_Task to carry out_
Could you rewrite the records from the line with "What do you see at coordinates (910, 134)" through the line with "coordinates (22, 102).", both included, as a numbered list that skips blank lines?

_Saved data entries_
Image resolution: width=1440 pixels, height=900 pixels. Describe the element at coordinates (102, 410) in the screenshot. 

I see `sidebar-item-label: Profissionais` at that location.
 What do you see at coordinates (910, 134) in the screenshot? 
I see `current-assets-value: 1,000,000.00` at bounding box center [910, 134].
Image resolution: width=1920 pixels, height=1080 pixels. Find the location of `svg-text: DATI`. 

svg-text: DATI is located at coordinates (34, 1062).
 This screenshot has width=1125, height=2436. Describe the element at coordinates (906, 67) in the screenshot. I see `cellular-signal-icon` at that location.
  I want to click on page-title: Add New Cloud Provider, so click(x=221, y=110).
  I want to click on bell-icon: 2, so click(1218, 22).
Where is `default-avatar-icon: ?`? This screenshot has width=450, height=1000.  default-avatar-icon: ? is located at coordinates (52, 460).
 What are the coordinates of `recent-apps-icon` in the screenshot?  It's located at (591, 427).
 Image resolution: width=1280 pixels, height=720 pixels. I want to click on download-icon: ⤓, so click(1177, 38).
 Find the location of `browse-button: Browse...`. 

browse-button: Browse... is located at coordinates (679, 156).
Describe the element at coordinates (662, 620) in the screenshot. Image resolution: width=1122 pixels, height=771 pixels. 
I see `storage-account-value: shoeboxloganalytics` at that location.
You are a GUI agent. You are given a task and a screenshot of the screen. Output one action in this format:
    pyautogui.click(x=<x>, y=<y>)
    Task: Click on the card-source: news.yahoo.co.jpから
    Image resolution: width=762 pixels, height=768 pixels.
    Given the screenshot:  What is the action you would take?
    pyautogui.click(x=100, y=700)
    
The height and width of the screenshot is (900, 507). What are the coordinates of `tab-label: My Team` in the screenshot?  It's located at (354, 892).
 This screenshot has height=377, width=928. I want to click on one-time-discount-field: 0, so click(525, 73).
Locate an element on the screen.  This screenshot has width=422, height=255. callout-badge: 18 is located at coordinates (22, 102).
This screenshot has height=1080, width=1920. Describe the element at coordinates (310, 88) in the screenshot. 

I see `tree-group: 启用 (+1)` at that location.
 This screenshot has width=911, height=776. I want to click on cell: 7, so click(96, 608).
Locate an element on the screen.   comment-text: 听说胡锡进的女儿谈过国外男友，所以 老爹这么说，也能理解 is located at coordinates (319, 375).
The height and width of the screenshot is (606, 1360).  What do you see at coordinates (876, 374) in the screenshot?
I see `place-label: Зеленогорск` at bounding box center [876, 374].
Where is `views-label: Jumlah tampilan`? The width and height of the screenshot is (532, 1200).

_Exercise result_
1.  What do you see at coordinates (910, 134) in the screenshot? 
2. I see `current-assets-value: 1,000,000.00` at bounding box center [910, 134].
3. Image resolution: width=1920 pixels, height=1080 pixels. Find the location of `svg-text: DATI`. 
4. svg-text: DATI is located at coordinates (34, 1062).
5.  This screenshot has width=1125, height=2436. Describe the element at coordinates (906, 67) in the screenshot. I see `cellular-signal-icon` at that location.
6.   I want to click on page-title: Add New Cloud Provider, so click(x=221, y=110).
7.   I want to click on bell-icon: 2, so click(1218, 22).
8. Where is `default-avatar-icon: ?`? This screenshot has width=450, height=1000.  default-avatar-icon: ? is located at coordinates (52, 460).
9.  What are the coordinates of `recent-apps-icon` in the screenshot?  It's located at (591, 427).
10.  Image resolution: width=1280 pixels, height=720 pixels. I want to click on download-icon: ⤓, so click(1177, 38).
11.  Find the location of `browse-button: Browse...`. 
12. browse-button: Browse... is located at coordinates (679, 156).
13. Describe the element at coordinates (662, 620) in the screenshot. Image resolution: width=1122 pixels, height=771 pixels. 
14. I see `storage-account-value: shoeboxloganalytics` at that location.
15. You are a GUI agent. You are given a task and a screenshot of the screen. Output one action in this format:
16.     pyautogui.click(x=<x>, y=<y>)
17.     Task: Click on the card-source: news.yahoo.co.jpから
18.     Image resolution: width=762 pixels, height=768 pixels.
19.     Given the screenshot:  What is the action you would take?
20.     pyautogui.click(x=100, y=700)
21. The height and width of the screenshot is (900, 507). What are the coordinates of `tab-label: My Team` in the screenshot?  It's located at (354, 892).
22.  This screenshot has height=377, width=928. I want to click on one-time-discount-field: 0, so click(525, 73).
23. Locate an element on the screen.  This screenshot has width=422, height=255. callout-badge: 18 is located at coordinates (22, 102).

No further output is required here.